### TO DO
In the data, find each line where the word "computer" appears and list that line.

>>

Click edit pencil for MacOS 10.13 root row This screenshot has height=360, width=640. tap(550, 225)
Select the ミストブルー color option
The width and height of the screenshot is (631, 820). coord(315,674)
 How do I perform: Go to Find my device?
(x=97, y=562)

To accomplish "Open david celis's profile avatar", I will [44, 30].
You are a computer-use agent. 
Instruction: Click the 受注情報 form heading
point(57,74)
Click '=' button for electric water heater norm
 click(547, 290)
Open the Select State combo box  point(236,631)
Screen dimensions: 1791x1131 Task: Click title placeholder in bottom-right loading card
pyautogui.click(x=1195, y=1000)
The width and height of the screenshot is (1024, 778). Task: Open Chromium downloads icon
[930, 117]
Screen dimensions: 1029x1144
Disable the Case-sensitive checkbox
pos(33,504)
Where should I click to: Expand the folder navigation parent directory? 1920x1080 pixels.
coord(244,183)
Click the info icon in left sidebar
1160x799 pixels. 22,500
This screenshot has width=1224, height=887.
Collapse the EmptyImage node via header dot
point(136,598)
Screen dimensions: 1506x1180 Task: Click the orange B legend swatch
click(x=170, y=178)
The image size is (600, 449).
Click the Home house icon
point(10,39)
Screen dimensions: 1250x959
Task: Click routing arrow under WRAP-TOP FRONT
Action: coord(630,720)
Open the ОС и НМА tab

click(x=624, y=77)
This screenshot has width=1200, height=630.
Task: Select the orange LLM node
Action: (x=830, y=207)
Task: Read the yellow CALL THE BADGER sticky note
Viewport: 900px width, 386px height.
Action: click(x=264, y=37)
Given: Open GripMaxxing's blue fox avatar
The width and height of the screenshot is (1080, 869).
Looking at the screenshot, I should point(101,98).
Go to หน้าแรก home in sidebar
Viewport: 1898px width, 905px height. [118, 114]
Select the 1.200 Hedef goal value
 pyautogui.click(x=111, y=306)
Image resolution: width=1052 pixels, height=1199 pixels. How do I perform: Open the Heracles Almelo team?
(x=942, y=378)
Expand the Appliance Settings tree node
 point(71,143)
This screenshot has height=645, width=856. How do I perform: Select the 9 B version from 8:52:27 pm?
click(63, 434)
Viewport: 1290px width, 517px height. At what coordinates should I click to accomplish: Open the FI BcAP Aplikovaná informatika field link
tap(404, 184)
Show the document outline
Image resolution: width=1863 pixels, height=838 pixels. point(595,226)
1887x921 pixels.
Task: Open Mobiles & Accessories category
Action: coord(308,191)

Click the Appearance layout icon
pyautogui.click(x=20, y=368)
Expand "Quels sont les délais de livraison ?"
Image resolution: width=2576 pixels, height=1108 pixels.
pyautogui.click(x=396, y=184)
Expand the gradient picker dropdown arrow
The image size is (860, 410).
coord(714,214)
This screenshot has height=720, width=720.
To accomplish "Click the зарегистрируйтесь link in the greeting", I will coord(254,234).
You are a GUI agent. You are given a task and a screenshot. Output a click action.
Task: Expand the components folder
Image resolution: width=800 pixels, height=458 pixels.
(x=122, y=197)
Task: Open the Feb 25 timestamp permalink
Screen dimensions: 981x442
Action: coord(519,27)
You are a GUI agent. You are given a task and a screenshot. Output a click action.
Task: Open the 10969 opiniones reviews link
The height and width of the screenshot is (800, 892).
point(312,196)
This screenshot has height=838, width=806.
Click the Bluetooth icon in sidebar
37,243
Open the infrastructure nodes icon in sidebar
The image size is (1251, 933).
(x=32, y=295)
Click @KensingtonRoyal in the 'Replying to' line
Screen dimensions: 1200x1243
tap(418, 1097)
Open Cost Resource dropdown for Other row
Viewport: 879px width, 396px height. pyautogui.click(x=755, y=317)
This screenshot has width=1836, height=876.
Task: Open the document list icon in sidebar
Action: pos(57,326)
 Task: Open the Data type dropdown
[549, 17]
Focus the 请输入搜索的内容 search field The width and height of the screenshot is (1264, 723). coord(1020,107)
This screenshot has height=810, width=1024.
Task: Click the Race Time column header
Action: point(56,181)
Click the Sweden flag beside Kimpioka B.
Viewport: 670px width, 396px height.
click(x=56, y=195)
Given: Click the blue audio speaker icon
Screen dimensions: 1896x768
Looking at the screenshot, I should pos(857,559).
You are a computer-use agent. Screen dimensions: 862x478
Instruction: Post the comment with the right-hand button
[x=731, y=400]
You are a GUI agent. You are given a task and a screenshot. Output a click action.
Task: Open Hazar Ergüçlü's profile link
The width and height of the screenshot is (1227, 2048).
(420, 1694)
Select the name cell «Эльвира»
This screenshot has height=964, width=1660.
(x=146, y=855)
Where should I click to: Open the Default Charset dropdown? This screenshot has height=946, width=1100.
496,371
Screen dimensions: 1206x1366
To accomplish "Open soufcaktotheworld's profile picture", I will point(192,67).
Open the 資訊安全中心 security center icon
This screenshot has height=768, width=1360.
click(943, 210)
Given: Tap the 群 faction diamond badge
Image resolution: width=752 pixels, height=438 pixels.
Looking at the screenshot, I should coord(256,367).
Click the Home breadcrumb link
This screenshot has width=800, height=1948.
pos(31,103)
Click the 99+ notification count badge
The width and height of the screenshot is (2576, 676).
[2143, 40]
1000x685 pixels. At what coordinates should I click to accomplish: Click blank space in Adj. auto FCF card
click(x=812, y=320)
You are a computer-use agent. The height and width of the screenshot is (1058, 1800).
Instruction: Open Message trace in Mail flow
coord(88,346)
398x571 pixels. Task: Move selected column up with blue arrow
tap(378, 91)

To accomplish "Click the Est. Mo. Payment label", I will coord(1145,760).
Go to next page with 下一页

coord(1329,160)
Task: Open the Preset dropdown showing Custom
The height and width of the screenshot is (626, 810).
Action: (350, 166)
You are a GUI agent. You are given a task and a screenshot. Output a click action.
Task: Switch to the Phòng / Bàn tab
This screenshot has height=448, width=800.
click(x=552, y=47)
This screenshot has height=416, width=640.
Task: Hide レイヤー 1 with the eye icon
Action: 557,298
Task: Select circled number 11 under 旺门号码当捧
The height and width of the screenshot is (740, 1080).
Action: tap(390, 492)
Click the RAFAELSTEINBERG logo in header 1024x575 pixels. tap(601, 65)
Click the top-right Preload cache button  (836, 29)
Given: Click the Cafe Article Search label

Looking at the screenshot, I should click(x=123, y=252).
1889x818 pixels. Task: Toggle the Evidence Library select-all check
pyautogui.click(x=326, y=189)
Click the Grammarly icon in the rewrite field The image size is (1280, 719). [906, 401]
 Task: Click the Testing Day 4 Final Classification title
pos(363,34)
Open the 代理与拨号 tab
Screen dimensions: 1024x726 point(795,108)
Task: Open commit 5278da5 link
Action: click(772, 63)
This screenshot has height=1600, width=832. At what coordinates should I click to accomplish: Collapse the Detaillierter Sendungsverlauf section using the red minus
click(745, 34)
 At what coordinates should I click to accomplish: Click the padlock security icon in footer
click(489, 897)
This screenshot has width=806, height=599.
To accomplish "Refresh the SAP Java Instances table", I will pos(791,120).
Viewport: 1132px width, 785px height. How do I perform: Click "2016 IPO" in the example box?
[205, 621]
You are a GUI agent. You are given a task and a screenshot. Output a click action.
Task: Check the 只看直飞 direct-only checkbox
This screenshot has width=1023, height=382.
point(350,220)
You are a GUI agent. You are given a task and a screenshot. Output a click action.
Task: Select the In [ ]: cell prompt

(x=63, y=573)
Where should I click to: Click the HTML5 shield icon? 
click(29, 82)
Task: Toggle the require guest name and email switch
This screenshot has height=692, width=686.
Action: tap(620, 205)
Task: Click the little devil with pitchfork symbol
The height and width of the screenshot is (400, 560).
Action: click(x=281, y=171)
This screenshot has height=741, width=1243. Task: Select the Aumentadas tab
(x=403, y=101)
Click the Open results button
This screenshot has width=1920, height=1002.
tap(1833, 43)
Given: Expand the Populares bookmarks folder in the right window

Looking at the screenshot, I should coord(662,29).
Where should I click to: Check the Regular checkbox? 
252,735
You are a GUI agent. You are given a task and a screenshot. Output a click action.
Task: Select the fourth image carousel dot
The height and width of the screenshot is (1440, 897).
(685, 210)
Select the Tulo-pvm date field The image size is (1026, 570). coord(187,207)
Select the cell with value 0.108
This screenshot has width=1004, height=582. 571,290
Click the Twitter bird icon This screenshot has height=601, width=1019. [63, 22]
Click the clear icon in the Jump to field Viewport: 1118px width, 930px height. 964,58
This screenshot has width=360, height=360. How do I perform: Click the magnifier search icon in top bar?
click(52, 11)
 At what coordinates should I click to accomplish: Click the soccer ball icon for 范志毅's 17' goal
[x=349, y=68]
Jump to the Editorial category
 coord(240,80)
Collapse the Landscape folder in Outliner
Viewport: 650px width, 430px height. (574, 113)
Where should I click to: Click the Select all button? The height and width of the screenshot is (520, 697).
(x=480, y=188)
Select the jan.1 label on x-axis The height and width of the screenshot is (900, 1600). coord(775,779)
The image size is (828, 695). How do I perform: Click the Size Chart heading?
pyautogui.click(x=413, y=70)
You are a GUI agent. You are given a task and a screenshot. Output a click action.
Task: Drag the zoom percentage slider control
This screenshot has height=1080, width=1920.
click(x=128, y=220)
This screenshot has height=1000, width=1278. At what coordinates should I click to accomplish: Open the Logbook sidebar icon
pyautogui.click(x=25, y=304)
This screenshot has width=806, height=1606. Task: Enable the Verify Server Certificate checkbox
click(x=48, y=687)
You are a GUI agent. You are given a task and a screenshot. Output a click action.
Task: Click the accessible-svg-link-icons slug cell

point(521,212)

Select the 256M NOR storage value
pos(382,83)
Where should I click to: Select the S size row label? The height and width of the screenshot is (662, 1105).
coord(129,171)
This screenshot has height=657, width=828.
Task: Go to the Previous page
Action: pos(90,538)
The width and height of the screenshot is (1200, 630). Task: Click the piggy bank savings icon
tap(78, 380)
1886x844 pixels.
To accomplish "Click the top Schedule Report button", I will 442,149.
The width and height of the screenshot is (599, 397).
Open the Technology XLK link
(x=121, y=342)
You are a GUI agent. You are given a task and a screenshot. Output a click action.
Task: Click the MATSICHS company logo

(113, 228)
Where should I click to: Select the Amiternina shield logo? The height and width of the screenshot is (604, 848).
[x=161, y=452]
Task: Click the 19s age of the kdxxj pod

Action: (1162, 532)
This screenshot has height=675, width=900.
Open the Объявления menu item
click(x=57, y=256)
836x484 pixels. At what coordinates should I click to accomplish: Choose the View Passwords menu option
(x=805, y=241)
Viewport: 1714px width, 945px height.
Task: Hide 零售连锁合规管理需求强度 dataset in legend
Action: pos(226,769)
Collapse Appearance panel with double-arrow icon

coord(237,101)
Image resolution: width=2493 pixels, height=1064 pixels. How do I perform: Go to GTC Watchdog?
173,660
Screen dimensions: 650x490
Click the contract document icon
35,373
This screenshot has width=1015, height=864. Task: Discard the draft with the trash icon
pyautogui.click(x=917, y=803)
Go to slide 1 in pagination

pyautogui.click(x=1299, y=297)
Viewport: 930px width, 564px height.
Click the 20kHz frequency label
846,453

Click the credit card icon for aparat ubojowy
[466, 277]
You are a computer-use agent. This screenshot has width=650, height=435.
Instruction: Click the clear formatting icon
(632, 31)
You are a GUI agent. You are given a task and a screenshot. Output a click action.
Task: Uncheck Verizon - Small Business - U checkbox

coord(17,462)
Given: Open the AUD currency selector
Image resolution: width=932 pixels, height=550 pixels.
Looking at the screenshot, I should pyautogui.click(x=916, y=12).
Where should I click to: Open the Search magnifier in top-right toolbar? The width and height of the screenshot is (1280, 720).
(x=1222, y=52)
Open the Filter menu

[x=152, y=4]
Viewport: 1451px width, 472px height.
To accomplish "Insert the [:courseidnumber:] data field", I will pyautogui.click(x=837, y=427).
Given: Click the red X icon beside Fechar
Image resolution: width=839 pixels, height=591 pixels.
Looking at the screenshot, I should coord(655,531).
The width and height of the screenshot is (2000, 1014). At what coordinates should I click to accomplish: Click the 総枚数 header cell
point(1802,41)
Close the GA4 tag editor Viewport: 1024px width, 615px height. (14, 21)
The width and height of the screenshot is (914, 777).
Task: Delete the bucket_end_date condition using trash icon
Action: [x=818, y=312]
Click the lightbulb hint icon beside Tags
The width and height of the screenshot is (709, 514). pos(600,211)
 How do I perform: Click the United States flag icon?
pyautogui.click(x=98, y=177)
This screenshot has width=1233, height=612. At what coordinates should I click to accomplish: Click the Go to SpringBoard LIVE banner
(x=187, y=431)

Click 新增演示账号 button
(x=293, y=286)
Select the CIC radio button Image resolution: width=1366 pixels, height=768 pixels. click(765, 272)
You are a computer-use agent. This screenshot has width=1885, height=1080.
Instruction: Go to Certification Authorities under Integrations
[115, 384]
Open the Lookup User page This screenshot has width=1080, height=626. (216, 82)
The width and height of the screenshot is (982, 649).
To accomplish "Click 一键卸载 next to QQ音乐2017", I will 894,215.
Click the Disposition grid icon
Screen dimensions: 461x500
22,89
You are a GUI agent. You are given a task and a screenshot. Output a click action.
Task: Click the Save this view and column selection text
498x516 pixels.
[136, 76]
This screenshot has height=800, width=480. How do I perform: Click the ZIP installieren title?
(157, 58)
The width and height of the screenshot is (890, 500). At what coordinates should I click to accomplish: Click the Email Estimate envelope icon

<<

### RESPONSE BOX
You are a computer-use agent. 
You are a computer-use agent. Screen dimensions: 862x478
You are a computer-use agent. The height and width of the screenshot is (1058, 1800).
You are a computer-use agent. This screenshot has width=650, height=435.
You are a computer-use agent. This screenshot has width=1885, height=1080.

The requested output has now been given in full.